*GIVEN PROBLEM*.
Count the lines in the entries below that contain the string "Collapse" with matching capitalization. Reply with the number alone.

-------- EXERCISE DATA --------

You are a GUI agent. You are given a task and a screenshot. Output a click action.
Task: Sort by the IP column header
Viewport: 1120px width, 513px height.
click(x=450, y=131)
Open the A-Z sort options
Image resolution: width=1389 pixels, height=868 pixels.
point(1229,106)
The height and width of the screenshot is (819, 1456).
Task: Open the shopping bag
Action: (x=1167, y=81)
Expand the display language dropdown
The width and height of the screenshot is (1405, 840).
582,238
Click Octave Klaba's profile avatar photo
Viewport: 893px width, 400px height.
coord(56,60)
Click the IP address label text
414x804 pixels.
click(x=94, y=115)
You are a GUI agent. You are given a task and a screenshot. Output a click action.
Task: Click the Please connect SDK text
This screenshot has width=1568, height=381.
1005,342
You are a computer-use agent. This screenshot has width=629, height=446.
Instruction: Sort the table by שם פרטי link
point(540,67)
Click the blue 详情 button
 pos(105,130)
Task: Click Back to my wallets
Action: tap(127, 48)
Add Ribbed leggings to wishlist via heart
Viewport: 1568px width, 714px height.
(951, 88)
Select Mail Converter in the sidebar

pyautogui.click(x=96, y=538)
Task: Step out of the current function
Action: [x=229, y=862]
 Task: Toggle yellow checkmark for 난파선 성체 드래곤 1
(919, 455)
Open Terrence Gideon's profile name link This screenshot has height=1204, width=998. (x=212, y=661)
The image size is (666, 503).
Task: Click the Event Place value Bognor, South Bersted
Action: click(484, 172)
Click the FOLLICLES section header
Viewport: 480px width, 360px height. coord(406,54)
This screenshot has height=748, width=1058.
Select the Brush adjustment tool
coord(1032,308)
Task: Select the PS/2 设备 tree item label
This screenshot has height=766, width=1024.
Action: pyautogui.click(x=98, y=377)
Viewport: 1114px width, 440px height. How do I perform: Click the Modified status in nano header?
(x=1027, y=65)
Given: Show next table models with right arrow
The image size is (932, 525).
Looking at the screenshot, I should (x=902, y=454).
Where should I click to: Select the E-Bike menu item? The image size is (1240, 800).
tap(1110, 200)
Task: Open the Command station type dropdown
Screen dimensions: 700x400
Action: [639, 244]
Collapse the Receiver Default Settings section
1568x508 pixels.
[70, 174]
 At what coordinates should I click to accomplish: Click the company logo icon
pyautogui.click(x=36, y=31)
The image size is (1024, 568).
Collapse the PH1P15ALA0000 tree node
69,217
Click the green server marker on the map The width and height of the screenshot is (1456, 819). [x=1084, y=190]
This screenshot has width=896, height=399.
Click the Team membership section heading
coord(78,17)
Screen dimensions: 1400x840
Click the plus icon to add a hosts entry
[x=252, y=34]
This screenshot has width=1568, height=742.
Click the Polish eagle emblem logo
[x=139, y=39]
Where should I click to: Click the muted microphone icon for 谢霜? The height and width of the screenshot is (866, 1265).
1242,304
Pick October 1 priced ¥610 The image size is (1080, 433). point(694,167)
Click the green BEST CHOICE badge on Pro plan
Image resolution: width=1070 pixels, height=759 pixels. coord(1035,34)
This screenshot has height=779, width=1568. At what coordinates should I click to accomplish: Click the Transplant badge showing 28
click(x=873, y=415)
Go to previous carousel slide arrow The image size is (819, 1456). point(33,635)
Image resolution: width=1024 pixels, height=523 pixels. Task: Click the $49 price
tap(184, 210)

--------

*SOLUTION FOR THIS TASK*.
2